Victoria’s encouragement of exercise as the way to relieve the boredom of confinement is another bonus. If those ‘Exercise Matters’ initiatives were promoted as experiments in health care, that would be more encouraging than if they are simply labelled as a lessening of restrictions.

Lockdowns have highlighted how poor housing contributes to virus infection, hence Victoria showing the need to assess the effects of housing on mental and physical health.

The slogans ‘Our Home’ scrawled on high-rise public housing blocks underline the importance of secure space to breathe, sleep, cook, converse and plan for tomorrow. Tackling Victoria’s housing difficulties could inspire policies for affordable housing and imaginative use of space for future generations.

Scapegoating Victoria suggests indifference to global issues. A touch of internationalism could replace the hand-wringing pity that has been compounded by partisan attacks on Premier Andrews. Commentary could sound less selfish and more liberating. Consider the Congo.

In that country, an unending civil war coupled with an ongoing Ebola virus accompanies widespread HIV/AIDS infections. That disease co-exists with insect-borne diseases, yellow fever and malaria. Covid-19 spreads with surging violence from rebel forces, and into this mix more than half a million refugees try to survive. It is not safe to walk in the capital Kinshasa, even during the day.

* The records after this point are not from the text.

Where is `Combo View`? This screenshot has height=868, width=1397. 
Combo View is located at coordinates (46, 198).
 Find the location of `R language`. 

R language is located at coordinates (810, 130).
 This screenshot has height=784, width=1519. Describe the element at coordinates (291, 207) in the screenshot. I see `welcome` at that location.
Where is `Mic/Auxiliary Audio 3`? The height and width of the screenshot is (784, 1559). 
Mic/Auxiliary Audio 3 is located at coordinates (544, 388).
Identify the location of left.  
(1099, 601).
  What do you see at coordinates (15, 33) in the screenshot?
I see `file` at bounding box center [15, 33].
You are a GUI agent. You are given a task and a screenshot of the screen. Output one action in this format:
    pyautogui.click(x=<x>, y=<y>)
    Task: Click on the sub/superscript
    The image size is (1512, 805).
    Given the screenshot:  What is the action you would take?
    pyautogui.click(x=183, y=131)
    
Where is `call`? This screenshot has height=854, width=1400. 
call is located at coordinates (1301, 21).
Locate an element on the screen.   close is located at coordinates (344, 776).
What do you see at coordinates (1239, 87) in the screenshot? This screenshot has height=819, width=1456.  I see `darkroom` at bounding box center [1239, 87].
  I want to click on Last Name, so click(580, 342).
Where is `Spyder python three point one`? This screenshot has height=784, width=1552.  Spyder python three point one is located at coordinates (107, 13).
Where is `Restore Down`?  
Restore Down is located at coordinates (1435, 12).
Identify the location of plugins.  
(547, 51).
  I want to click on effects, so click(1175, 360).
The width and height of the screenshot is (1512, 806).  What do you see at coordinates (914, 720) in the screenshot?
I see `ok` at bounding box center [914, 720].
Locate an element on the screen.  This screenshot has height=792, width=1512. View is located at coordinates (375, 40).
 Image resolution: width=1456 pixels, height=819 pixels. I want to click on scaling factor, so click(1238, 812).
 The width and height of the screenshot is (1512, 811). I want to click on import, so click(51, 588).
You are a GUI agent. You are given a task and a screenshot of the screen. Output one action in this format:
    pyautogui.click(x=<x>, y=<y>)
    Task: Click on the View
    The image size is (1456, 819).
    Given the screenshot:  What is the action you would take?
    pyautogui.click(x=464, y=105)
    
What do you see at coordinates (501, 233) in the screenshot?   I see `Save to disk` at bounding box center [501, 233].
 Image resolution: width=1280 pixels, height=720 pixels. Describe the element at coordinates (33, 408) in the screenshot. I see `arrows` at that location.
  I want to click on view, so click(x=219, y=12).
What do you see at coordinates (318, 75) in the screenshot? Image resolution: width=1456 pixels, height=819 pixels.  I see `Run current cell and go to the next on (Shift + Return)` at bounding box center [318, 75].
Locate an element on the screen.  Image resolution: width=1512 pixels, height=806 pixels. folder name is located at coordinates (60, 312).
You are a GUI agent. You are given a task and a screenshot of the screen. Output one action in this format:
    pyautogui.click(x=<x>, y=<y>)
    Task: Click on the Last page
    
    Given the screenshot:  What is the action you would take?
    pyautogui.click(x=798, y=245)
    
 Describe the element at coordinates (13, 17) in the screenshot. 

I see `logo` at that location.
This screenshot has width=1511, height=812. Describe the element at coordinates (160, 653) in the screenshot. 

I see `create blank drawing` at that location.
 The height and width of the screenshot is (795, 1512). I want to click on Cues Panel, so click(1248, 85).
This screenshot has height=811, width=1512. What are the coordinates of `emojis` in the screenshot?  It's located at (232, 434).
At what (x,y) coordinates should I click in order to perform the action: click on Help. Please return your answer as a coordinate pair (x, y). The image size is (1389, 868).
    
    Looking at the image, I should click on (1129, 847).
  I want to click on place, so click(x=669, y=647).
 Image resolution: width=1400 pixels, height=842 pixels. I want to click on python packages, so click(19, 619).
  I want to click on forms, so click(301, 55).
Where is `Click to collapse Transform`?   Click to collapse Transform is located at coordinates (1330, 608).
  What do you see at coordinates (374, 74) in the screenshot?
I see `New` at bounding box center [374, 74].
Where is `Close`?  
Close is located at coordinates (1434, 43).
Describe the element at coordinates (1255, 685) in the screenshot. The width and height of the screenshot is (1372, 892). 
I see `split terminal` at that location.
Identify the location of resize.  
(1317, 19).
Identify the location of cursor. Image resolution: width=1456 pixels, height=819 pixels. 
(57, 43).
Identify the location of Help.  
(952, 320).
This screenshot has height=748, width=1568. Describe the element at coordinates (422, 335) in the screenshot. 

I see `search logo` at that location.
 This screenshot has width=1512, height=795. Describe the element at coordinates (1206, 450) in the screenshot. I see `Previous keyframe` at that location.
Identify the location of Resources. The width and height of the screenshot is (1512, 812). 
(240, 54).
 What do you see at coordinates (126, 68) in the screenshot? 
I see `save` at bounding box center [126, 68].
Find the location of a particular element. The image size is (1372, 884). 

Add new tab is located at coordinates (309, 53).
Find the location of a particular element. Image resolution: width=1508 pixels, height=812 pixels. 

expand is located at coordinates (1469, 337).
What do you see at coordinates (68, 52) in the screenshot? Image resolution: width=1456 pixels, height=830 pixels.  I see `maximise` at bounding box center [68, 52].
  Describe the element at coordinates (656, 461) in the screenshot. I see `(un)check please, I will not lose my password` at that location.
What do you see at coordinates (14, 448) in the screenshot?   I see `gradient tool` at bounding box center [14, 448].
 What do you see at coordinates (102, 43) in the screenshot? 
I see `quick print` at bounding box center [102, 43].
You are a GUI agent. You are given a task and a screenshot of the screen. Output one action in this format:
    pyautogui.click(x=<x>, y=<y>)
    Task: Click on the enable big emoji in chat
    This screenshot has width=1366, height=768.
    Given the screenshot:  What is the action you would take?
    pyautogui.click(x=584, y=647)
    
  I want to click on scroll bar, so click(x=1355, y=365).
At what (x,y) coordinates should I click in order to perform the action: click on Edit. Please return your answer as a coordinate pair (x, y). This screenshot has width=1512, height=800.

The people of Yemen have endured six years of civil war. More than 10 million children have no access to health care and four million citizens are displaced. In a country of 30 million people, the UN concludes that more than one quarter are malnourished. Editors of the journal Science say that before the 2020 scourge of Covid 19, more than one million people had been infected by cholera and 4000 had died.

A Congolese, Yemeni perspective on Victoria would vaccinate against Australia’s either/or doomsday fatalism. By dealing thoughtfully and creatively with loss, healing and creative change begins.

Be international. Avoid the fatalism. Ask Josh to smile. Invite Annastacia to cease appearing as a Romanov princess in her version of War & Peace and suggest to Mark of WA that he might stop reading from All Quiet on the Western Front.

Acceptance of those invitations would help to remove the mind shut fences, which limit thinking about the lessons to be learned from Victoria.